Nel 2015 crescita del PIl della Serbia prevista allo 0.5% e investimenti in telecomunicazioni e assicurazioni per la Banca Europea Ricostruzione e Sviluppo, che ha presentato il Rapporto sulla Transizione 2014, intitolato “Innovation in Transition”. 

Alla presentazione a Belgrado del “Rapporto sulla transizione 2014” della BERS (Banca Europea Ricostruzione e Sviluppo, EBRD in inglese) Peter Sanfey, vice direttore dell’ufficio dell’economista capo, ha dichiarato che la Serbia è sul binario giusto e, nonostante i problemi, sul lungo termine avrà un futuro luminoso, mentre nel 2015 è prevista una crescita del prodotto interno lordo dello 0,5%.
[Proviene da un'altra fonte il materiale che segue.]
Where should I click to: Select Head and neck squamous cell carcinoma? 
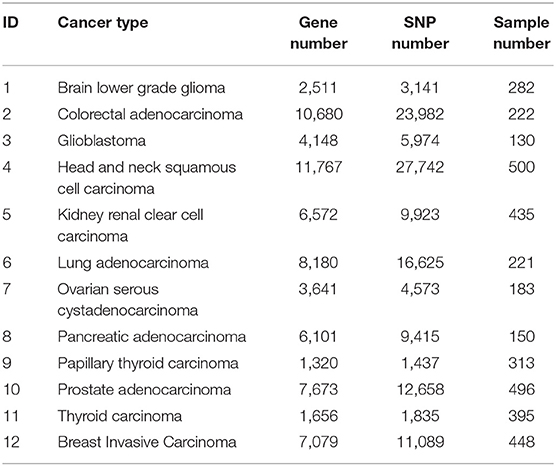[x=147, y=178]
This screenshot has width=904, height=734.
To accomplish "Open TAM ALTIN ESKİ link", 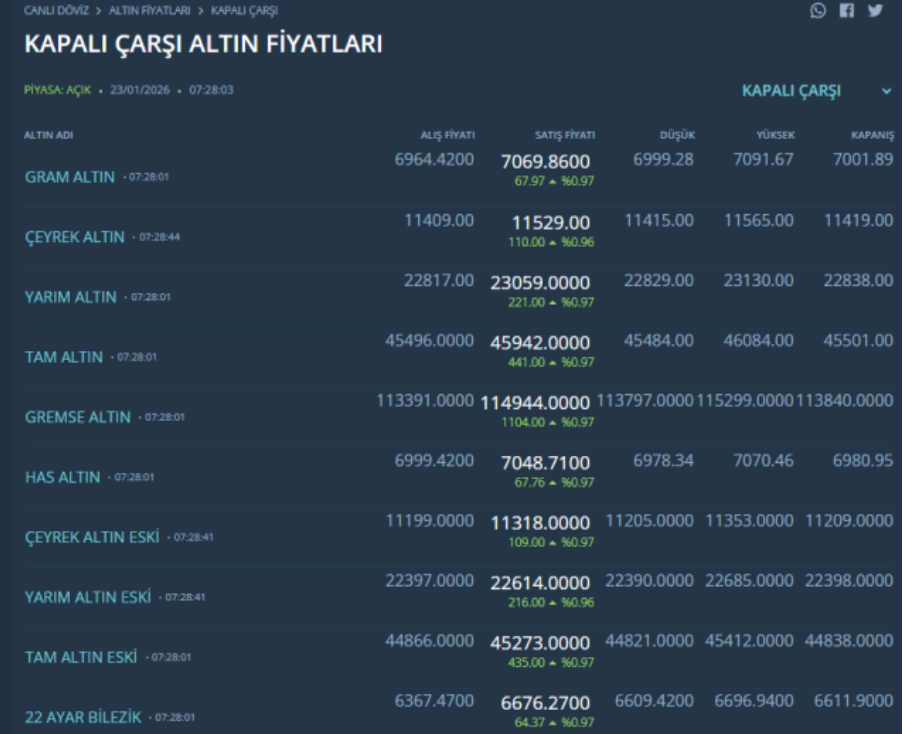I will (x=80, y=657).
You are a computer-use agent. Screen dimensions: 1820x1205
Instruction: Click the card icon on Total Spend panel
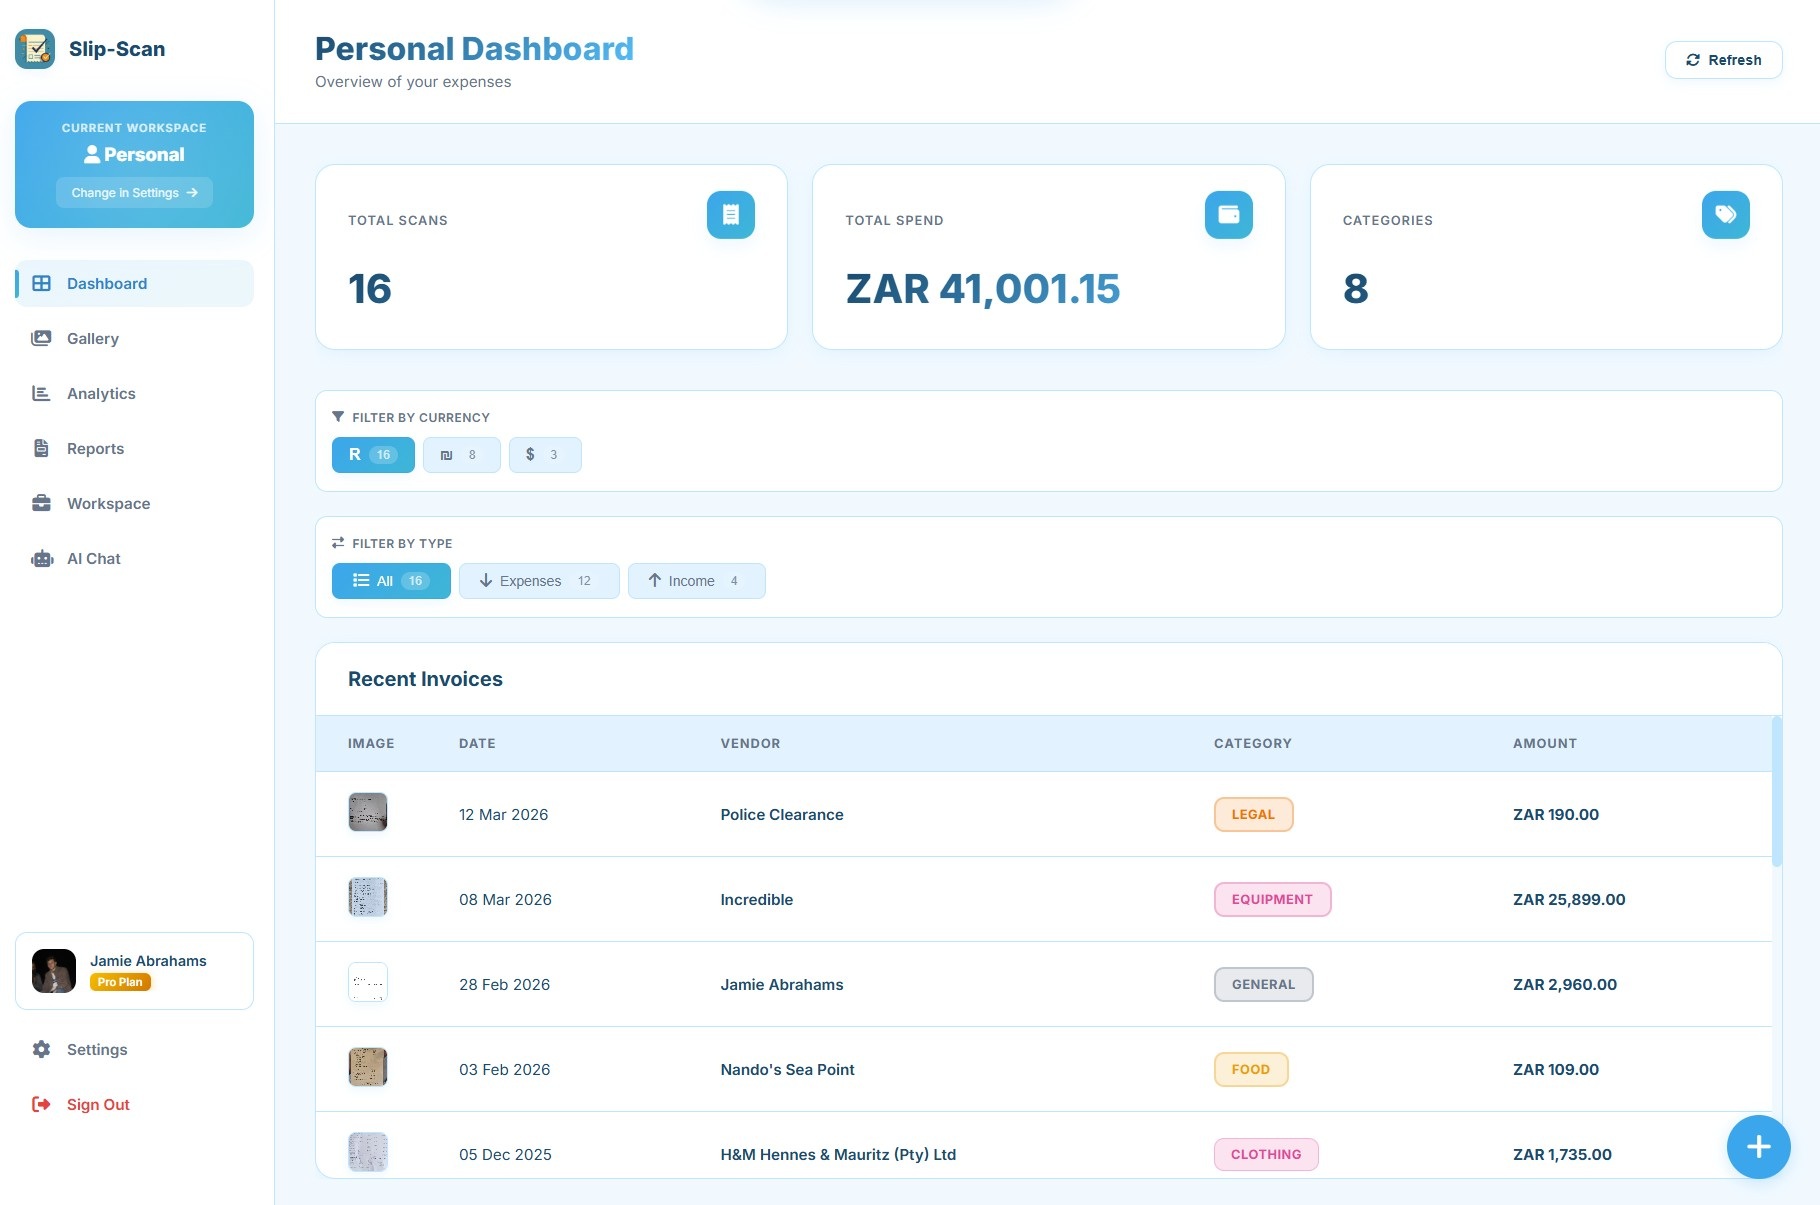point(1228,214)
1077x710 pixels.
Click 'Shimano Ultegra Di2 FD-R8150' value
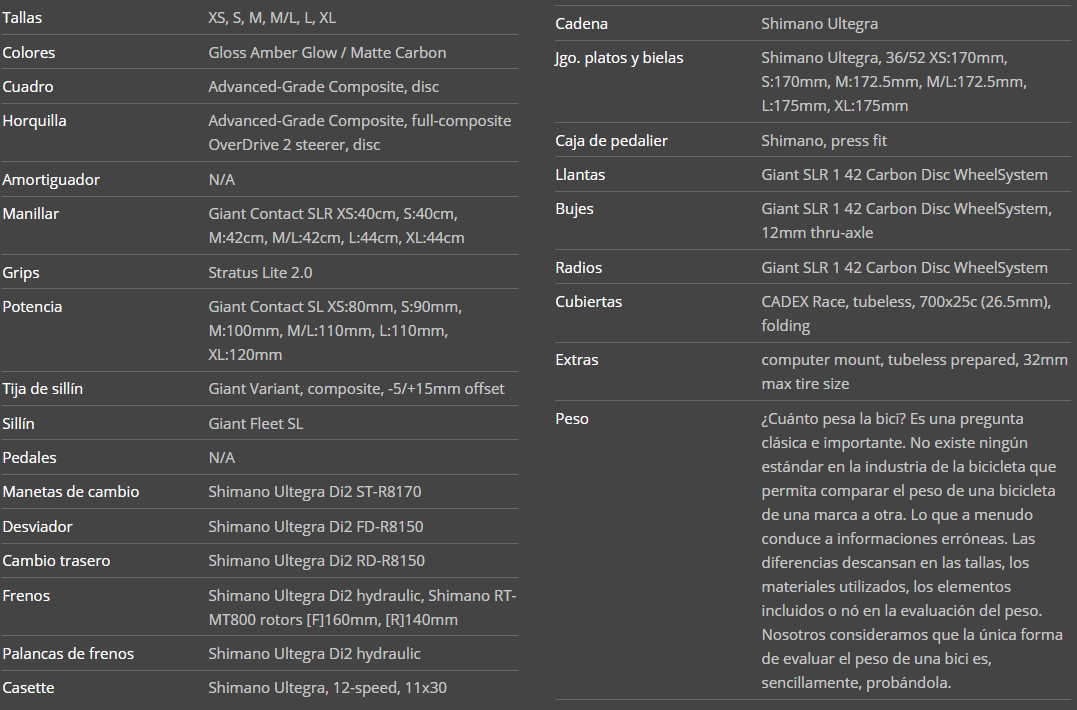click(314, 527)
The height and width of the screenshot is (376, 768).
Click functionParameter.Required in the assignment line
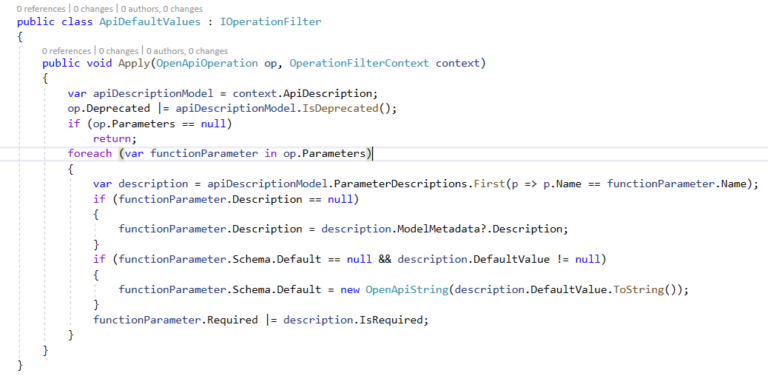[x=175, y=320]
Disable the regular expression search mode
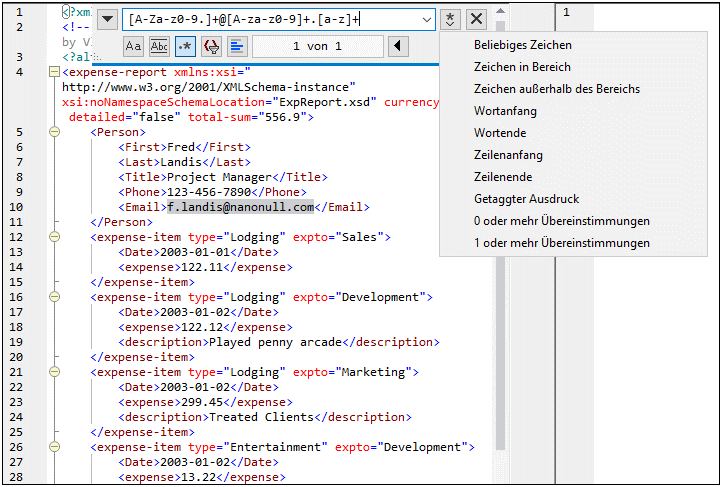 point(185,46)
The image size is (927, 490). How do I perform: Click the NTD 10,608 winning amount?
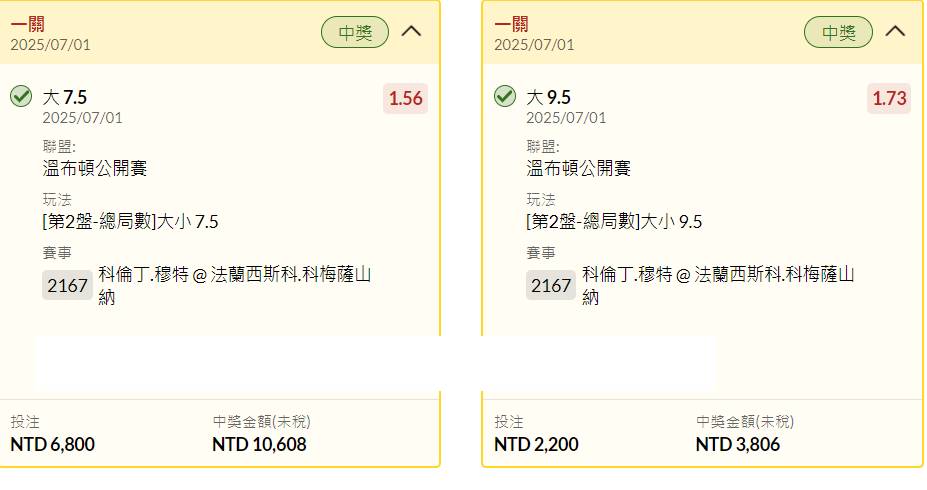[x=260, y=444]
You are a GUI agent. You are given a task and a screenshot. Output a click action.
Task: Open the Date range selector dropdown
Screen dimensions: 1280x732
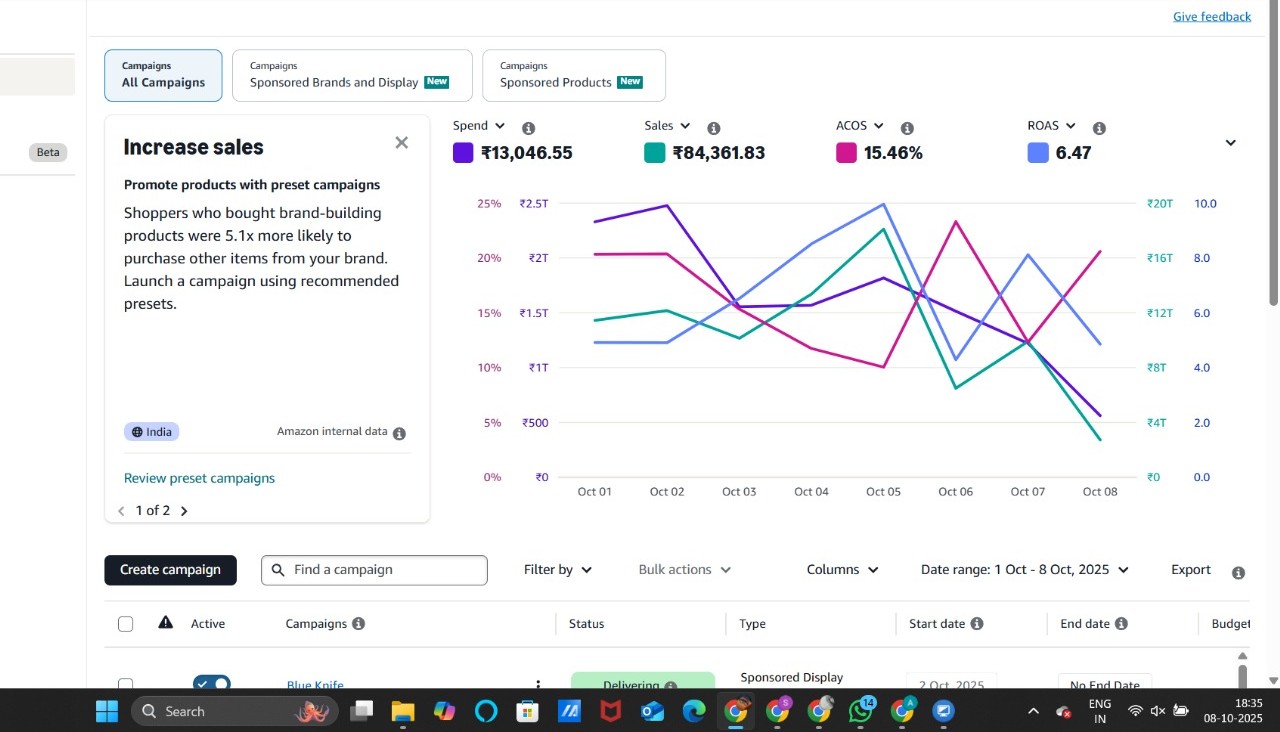tap(1024, 570)
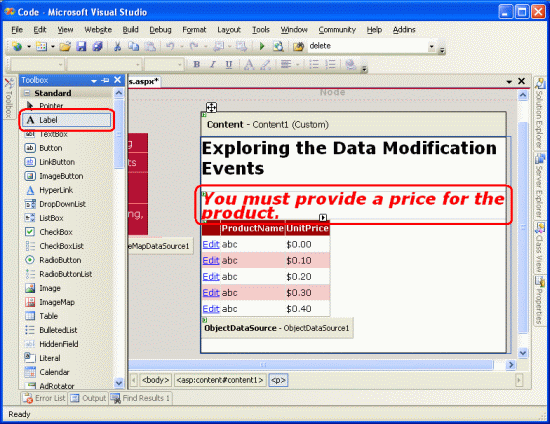The width and height of the screenshot is (550, 424).
Task: Open the Website menu
Action: [x=98, y=30]
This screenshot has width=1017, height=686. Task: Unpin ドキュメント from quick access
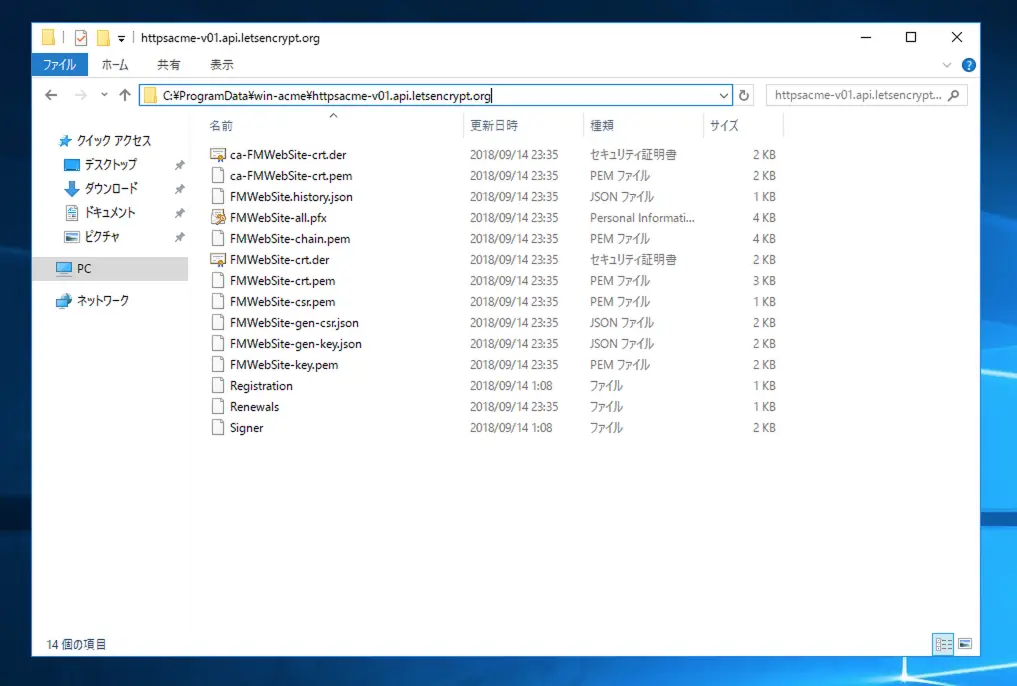pyautogui.click(x=180, y=212)
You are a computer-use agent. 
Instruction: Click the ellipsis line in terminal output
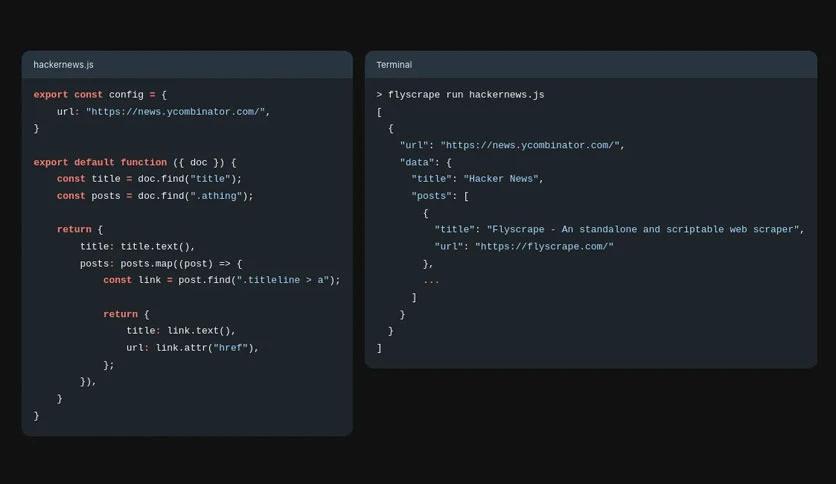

“Una ripresa duratura è possibile e la crescita a lungo termine verrà trainata dall’innovazione. Nei paesi in transizione la crescita deriva principalmente dalla produttività e quest’ultima dall’innovazione, intesa non solo come miglioramento tecnologico, ma anche in termini di innovazioni di processo e organizzative”, ha dichiarato Sanfey, il quale ha anche aggiunto che i principali ostacoli allo sviluppo dell’innovazione sono stati individuati nella corruzione, nell’assenza di competenze e nella difficoltà di accedere a fonti di finanziamento. La ricerca, che ha coperto tutte le nazioni dove opera la BERS, ha individuato alcune politiche per l’innovazione che devono essere adattate alle condizioni specifiche di ogni singolo paese, soprattutto per migliorare il contesto d’affari e individuare le aziende vincenti che possono diffondere le innovazioni lungo la loro filiera.

A margine dell’evento il direttore per la Serbia Matteo Patrone ha comunicato ai giornalisti che la Banca Europea Ricostruzione e Sviluppo sta vagliando l’erogazione di un prestito da 200 milioni di euro alla ElektroPrivredna Srbije (NdT: l’ente elettrico di Stato), il quale dovrebbe concretizzarsi entro la prima metà dell’anno, destinato a sostenere la ristrutturazione finanziaria dell’azienda elettrica come anche cambiare i modelli organizzativi e a introdurre chiare regole di governo societario.

Patrone ha anche annunciato che la BERS è interessata alle privatizzazioni della compagnia di assicurazioni Dunav e dell’azianda telfonica di stato Telekom Srbija, o in qualità di coinvestitore con un partner strategico o in qualità di finanziatore dell’azienda che vincerà il bando. Mentre Telekom produce utili, Dunav ha bisogno di una radicale riorganizzazione delle attività. “E’ tempo che la Serbia valorizzi queste aziande, perché più tempo passa più esse perdono valore”, ha dichiarato Patrone, il quale ha anche comunicato il sostegno al governo nella preparazione del bando per la concessione della gestione dell’aeroporto di Belgrado.

Patrone ha ricordato che la BERS nel 2014 ha investito 450 milioni di euro in Serbia, di cui solo 200 milioni per il prestito di “stand by” per l’Agenzia di assicurazione dei depositi. Nel 2015 il focus si sposterà dalla finanza all’energia, non solo attraverso il prestito alla EPS ma anche grazie al sostegno ai progetti privati di utilizzo delle energie rinnovabili, senza tralasciare lo sviluppo delle infrastrutture.

“Siamo impressionati dalla forza e dalla spinta che il governo ha impresso alle riforme strutturali, alla riforma del lavoro e al processo di consolidamento fiscale”, ha sottolineato Patrone.